Emergency works for Sand Creek Secondary – Min Allicock decries shoddy hinterland construction
DPI, GUYANA, Monday, August 07, 2017
The call for more rigorous scouting of hinterland contractors has been made by the Minister of Indigenous Peoples’ Affairs Sydney Allicock, as he moves to source emergency relief to remedy infrastructural defects at the Sand Creek Secondary School. The school houses some 298 students, from the community and within South Rupununi.
During the Minister’s weekend visit to the Region Nine community of Sand Creek residents raised concerns that the approximately five-year-old structure, is unsafe and unhygienic for students.
“The walls are separating from the columns and the beams are cracking; it’s very dangerous for our students. They sent someone to … fix it and they make a makeshift thing,” Dorothy Faria told the Minister during the South Rupununi District Council (SRDC) meeting on Saturday.

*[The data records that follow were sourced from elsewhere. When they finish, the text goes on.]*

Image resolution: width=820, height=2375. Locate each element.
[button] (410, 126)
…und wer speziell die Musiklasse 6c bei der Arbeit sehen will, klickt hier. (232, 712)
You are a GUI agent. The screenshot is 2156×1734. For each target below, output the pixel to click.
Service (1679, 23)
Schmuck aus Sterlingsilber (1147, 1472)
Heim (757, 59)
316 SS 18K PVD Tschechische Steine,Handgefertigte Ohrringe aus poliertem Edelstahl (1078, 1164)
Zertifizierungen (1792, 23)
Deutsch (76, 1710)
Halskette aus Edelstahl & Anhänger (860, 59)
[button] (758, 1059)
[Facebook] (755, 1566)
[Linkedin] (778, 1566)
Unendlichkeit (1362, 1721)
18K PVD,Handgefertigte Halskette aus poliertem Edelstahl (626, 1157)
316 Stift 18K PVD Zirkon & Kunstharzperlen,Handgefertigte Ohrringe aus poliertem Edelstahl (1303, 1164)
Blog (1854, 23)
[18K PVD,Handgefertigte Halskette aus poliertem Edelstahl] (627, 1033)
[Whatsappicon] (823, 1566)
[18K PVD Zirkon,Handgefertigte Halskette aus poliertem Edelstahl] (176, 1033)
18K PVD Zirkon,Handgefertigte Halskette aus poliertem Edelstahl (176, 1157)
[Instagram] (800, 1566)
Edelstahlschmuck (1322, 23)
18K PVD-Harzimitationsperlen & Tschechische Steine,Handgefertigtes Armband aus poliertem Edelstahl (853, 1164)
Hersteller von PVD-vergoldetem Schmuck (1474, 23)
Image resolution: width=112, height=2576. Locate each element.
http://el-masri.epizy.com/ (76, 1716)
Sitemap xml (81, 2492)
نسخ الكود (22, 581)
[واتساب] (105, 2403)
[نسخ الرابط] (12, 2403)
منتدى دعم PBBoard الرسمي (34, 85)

Minister Allicock told the Department of Public Information (DPI) that, “As I understood it we were supposed to have this under control already. My assessment is that this is an emergency. While some remedial work was done we’re seeing the cracks opening again. I’ll take this to my other colleagues and see what we could do to remedy the situation in time for September”.
During Minister Allicock’s inspection of the building deep cracks were clearly visible outside the building including the haphazard attempts to fix them.
The school’s compound and corridors were also filled with animal dung and according to the caretaker the fence was demolished but no one seemed to know why. “I’m going to try to follow-up to see what has happened and it has caused the compound to be in a very deplorable state. It’s like a corral actually,” Minister Allicock said.
Minister Allicock expressed dissatisfaction with contractors who are compliant “on paper but the actual work is not the very best”. He promised to “double check” the contractor assigned to the school with the regional authority.
“We need to give our people within the region more of these contracts because they know the terrain, they understand the makeup of the soil and would be able to be directed by that through the cooperation of the communities,” he stated.
While the government has facilitated procurement and project implementation workshops to ensure that regional contractors can bid for projects, it has also indicated it will hold contractors who do substandard work accountable.
Recently, remedial works on the Kato Secondary School in Region Eight was approved by a Ministerial Task Force. The school’s contractor was made to correct defects in the construction which were commissioned at a cost of $1B under the previous administration.